Jenny Nordberg is a New York-based foreign correspondent and a columnist for Swedish national newspaper Svenska Dagbladet. She is also the founder and editor of BachaPosh.com.
In 2010, she broke the story of “bacha posh” — how girls grow up disguised as boys in gender-segregated Afghanistan. The Page One story was published in The New York Times and The International Herald Tribune, and Nordberg’s original research in the piece was used for follow-up stories around the world, as well as opinion pieces and fictional tales.
Today, THE UNDERGROUND GIRLS OF KABUL is the only original non-fiction work on the practice of bacha posh, going deep into issues of gender and culture in Afghanistan. Jenny Nordberg is to date the only researcher in the world who has explored the practice of bacha posh in a systematic and comprehensive manner.
Together with The Times’ investigative unit, Nordberg previously worked on projects such as an examination of the American freight railroad system; a series that won the Pulitzer Prize for National Reporting, and U.S. efforts at exporting democracy to Haiti.
She has also produced and written several documentaries for American television, about Iraqi refugees, Pakistan’s nuclear proliferation and the impact of the global financial crisis in Europe.

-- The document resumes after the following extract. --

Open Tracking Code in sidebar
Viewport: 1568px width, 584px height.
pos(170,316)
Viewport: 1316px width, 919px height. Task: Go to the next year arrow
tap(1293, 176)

In Sweden, Nordberg was a member of the first investigative team at Swedish Broadcasting’s national radio division, where she supervised projects on terrorism and politics. Nordberg has won awards from Investigative Reporters and Editors, The Robert F. Kennedy Journalism Award and Guldspaden; Sweden’s premier investigative journalism award.
Jenny Nordberg holds a B.A. in Law and Journalism from Stockholm University, and an M.A. from Columbia University’s Graduate School of Journalism.